Later on the news said that there was a technical issue with the train, and part of the door separated from the mechanism and flew into the crowd of passengers. People had to walk through the tunnel to get out. The guy I saw was supposedly the only one injured, but that was not really clear from the news reports.
This was frightening in the moment, and not only because of the thought that I could have been there, but also because of the realization of how unsafe mundane things can be.

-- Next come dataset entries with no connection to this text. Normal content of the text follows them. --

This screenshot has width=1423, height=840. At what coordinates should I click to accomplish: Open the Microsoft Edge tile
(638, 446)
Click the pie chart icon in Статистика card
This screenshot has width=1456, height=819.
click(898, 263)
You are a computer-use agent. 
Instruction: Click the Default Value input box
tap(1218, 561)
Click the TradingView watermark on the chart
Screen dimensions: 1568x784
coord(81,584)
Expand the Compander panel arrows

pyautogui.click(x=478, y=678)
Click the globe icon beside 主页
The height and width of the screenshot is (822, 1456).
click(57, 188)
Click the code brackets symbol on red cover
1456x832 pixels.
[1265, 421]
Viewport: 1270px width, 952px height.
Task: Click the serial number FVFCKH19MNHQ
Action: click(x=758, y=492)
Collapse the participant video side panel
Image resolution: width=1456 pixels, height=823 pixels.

The Chinese diner, though slightly different, reminds me of my favorite food spot in my hometown. It was a small Chinese-style restaurant located near my campus. I took all of my friends there and even went there alone after classes. I'd say I was there a few times a month. This place was my getaway and a space to connect with people I care about. The location got shut down and moved somewhere else. You know this quote: “You can return to the past, but nobody is there”? That's exactly how I feel about this. The one place that I held dear to my heart doesn't exist anymore, and I can't recreate these memories even if I wanted to. I guess I long for this feeling of peace and comfort when I dream.
These two polar opposite images represent me being torn between the comforting memories of my hometown and the understanding that it's not a safe place anymore. I knew it in theory because of the ongoing political crisis, but then I got to experience it on my own. Yet, I still cling to the good memories. My dreams became a place where I could cope with these two coexisting realities.